Limited data regarding adrenal involvement in multiple endocrine neoplasia type 1 (MEN1) is available. We describe the characteristics of MEN1-associated adrenal lesions in a large cohort to provide a rationale for their management.
Analysis of records from 715 MEN1 patients from a multicentre database between 1956 and 2008. Adrenal lesions were compared with those from a multicentre cohort of 144 patients with adrenal sporadic incidentalomas.
Adrenal enlargement was reported in 20.4% (146/715) of patients. Adrenal tumours (>10 mm in size) accounted for 58.1% of these cases (10.1% of the whole patient cohort). Tumours were bilateral and >40 mm in size in 12.5 and 19.4% of cases respectively. Hormonal hypersecretion was restricted to patients with tumours and occurred in 15.3% of them. Compared with incidentalomas, MEN1-related tumours exhibited more cases of primary hyperaldosteronism, fewer pheochromocytomas and more adrenocortical carcinomas (ACCs; 13.8 vs 1.3%). Ten ACCs occurred in eight patients. Interestingly, ACCs occurred after several years of follow-up of small adrenal tumours in two of the eight affected patients. Nine of the ten ACCs were classified as stage I or II according to the European Network for the Study of Adrenal Tumors. No evident genotype/phenotype correlation was found for the occurrence of adrenal lesions, endocrine hypersecretion or ACC.

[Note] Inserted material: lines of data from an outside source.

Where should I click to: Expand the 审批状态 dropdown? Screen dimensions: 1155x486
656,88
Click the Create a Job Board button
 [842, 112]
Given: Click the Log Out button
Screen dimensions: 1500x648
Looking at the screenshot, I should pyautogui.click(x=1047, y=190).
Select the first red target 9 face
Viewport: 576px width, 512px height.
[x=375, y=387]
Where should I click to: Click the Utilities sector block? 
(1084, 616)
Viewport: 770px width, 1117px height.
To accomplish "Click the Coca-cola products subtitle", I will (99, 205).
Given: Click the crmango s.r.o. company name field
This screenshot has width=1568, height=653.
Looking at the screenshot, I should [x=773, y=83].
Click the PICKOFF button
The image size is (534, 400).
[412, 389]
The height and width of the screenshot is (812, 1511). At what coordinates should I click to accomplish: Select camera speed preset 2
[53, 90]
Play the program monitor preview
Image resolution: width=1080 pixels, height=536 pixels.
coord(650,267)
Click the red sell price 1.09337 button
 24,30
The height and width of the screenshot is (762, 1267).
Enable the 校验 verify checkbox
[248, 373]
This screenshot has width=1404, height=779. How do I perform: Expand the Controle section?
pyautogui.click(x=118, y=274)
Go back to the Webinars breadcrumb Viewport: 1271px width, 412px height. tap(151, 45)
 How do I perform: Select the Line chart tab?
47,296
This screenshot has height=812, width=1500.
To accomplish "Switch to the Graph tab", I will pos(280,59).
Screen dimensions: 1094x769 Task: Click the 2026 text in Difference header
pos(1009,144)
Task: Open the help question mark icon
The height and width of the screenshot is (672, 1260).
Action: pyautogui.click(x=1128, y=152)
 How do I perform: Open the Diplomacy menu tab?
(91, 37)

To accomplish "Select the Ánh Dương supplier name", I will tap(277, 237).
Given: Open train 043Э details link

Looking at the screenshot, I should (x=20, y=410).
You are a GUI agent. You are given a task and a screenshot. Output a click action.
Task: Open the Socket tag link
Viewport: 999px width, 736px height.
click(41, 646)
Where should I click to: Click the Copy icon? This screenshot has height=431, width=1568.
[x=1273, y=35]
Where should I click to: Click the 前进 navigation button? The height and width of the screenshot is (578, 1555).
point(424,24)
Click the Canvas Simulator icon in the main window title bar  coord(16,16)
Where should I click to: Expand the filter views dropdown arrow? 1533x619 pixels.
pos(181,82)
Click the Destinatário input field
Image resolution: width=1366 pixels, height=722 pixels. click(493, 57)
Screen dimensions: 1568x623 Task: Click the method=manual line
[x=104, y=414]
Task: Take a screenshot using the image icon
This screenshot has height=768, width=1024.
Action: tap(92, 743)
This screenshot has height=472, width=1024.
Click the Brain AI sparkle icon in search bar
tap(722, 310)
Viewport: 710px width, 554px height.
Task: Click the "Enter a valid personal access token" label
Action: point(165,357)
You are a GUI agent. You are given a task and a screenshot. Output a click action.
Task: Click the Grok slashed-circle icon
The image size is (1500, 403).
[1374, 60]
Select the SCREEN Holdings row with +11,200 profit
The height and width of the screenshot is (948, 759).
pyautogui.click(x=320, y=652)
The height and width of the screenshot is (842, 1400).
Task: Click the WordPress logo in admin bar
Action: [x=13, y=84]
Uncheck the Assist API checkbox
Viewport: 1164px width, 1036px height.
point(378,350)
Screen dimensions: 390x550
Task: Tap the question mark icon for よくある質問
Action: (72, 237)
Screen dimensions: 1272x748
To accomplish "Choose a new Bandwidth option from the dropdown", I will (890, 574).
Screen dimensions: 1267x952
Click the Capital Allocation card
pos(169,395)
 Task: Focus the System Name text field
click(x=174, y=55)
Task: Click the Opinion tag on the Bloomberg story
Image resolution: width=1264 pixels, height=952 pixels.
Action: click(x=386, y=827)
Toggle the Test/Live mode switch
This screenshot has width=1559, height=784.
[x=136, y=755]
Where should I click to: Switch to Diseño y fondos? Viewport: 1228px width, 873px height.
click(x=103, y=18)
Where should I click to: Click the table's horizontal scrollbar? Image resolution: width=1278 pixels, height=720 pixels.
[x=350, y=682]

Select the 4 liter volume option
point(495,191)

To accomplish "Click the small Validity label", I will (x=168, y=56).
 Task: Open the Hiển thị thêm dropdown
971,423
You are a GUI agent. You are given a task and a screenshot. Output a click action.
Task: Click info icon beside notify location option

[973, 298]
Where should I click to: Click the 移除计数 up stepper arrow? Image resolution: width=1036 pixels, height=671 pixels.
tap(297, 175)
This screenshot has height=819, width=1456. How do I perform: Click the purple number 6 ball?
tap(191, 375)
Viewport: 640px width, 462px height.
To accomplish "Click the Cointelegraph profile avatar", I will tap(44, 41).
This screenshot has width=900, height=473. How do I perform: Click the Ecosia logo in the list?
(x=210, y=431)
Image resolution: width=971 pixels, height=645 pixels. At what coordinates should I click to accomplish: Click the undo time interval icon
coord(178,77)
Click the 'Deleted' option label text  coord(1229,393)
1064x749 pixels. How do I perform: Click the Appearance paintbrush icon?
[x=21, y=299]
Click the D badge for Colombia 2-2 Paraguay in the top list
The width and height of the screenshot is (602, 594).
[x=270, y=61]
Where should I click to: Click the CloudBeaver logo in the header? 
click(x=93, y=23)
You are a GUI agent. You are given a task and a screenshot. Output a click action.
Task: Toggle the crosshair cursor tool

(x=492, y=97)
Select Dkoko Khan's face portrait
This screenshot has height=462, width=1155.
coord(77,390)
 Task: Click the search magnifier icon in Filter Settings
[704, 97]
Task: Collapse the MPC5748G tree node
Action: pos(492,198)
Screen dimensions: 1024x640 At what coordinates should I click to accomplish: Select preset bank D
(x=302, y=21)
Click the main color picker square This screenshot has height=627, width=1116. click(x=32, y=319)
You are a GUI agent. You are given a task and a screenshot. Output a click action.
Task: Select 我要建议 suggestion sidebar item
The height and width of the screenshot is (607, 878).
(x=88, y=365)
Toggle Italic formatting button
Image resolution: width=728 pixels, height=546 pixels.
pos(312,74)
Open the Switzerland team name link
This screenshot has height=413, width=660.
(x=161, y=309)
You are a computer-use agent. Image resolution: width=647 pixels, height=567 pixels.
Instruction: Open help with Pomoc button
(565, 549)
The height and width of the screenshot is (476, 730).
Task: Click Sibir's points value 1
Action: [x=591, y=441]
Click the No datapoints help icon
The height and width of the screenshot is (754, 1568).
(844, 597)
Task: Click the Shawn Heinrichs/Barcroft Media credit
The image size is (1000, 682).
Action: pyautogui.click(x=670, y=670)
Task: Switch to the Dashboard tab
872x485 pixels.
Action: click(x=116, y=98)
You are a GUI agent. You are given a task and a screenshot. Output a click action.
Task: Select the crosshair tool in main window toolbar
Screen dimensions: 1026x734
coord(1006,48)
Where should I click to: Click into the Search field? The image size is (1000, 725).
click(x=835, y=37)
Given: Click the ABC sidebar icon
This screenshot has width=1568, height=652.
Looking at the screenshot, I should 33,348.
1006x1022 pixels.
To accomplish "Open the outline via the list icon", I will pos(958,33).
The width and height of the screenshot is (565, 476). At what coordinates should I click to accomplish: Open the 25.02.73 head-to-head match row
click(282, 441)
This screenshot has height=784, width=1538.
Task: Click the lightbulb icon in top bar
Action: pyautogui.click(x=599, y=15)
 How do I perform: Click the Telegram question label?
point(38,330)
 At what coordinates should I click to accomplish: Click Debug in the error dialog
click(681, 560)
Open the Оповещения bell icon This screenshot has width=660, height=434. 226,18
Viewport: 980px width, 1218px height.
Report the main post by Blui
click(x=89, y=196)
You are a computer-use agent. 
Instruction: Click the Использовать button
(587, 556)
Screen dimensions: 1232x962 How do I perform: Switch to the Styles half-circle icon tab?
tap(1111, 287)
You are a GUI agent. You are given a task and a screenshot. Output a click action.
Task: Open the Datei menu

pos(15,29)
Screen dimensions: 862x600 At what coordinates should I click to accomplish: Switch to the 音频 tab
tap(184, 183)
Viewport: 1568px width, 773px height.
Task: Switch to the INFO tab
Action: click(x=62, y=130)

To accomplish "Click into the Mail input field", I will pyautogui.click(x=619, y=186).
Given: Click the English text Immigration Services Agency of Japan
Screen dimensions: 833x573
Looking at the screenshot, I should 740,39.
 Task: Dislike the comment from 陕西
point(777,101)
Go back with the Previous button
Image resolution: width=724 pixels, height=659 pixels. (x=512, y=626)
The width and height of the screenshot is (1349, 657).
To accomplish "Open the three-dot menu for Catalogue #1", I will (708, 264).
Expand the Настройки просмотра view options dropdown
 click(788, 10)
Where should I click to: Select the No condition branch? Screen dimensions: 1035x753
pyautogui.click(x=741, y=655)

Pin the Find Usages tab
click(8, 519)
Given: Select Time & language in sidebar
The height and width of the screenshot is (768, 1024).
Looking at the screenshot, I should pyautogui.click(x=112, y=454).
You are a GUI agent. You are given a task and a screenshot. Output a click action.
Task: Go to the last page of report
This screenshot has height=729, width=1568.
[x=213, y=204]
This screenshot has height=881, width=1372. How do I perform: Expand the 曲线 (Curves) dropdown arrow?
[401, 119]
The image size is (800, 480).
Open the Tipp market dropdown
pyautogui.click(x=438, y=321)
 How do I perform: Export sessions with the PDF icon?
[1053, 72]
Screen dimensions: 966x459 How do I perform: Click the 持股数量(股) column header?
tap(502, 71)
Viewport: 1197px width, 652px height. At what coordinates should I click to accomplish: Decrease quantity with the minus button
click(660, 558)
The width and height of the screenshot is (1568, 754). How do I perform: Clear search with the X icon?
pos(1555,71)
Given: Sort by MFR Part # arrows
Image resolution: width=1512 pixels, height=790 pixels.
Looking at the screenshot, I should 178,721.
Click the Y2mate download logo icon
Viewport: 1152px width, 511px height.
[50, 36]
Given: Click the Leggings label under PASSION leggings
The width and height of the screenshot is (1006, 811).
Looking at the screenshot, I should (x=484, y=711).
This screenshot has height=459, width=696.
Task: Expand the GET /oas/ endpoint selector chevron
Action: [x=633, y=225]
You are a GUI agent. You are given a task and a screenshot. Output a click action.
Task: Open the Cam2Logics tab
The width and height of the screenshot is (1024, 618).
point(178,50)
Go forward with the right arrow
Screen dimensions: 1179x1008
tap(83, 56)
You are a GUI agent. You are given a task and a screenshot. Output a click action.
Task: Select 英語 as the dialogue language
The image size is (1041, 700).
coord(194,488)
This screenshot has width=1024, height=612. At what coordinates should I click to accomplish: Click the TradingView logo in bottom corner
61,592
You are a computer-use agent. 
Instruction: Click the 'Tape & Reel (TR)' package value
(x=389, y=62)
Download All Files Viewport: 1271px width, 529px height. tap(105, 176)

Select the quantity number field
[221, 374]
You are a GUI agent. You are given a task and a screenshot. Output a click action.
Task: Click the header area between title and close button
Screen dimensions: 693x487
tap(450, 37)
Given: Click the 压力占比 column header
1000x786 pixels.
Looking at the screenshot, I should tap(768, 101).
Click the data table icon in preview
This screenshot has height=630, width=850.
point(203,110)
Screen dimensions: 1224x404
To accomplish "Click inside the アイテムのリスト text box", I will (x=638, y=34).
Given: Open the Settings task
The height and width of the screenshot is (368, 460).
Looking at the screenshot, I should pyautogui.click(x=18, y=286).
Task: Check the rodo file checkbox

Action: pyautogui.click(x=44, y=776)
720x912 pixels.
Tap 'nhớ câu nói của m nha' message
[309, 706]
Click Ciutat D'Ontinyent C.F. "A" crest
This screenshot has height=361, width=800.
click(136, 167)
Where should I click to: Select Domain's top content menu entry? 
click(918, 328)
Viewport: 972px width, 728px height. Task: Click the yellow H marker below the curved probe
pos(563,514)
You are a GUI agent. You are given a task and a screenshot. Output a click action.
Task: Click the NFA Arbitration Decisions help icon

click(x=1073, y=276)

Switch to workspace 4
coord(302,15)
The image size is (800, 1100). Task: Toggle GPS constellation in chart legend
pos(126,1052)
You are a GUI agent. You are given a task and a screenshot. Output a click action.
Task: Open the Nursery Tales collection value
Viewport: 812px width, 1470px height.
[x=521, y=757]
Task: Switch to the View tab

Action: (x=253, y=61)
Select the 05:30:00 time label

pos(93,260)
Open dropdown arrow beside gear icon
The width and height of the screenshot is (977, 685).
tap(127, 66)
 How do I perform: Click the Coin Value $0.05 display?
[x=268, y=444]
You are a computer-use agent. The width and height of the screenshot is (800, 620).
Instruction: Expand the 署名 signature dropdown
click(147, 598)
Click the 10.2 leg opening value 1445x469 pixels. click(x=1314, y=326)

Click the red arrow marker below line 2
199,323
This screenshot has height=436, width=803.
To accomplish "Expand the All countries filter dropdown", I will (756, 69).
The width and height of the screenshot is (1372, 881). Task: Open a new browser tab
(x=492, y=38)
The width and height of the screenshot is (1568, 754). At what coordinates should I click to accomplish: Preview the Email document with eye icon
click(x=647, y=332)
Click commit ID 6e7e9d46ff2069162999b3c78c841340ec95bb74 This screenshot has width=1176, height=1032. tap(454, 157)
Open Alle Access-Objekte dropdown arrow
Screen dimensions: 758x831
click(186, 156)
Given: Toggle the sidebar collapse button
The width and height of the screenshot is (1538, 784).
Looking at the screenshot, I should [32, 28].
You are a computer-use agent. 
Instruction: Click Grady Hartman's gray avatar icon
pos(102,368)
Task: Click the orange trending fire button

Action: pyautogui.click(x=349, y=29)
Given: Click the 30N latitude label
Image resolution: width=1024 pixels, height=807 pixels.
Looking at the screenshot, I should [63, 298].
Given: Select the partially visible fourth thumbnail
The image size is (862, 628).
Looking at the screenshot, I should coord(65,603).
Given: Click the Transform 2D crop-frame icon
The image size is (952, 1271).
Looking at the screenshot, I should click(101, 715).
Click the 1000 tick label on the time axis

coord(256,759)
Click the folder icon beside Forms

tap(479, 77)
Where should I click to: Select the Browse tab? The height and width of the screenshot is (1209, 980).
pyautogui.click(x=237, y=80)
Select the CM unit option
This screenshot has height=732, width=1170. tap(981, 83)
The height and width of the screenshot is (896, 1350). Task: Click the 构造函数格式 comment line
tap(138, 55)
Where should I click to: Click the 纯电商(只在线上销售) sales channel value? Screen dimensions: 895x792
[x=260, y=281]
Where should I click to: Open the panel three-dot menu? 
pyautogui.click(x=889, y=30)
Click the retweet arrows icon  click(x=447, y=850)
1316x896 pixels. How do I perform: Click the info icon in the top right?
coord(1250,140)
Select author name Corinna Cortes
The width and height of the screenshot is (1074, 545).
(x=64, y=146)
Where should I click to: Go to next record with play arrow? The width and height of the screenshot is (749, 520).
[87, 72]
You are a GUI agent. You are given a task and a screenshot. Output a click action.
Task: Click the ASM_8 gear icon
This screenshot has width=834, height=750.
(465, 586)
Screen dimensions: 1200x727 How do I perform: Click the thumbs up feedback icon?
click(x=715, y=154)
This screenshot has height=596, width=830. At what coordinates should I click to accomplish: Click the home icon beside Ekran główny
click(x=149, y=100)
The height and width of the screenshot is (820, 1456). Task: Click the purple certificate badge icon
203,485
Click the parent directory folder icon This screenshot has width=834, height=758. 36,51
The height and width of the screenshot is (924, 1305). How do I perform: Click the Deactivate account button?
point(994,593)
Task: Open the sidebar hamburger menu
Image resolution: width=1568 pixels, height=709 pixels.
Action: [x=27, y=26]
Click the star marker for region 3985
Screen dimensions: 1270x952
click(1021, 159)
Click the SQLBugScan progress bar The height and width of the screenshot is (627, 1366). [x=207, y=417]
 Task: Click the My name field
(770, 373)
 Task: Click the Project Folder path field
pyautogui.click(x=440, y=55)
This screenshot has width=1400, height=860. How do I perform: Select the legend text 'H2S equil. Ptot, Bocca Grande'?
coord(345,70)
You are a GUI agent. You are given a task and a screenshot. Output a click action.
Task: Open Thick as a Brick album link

Adrenal pathology in MEN1 differs from that observed in sporadic incidentalomas. In the absence of relevant symptoms, endocrine biology can be restricted to patients with adrenal tumours and should focus on steroid secretion including the aldosterone–renin system. MEN1 is a high-risk condition for the occurrence of ACCs. It should be considered regardless of the size of the tumour.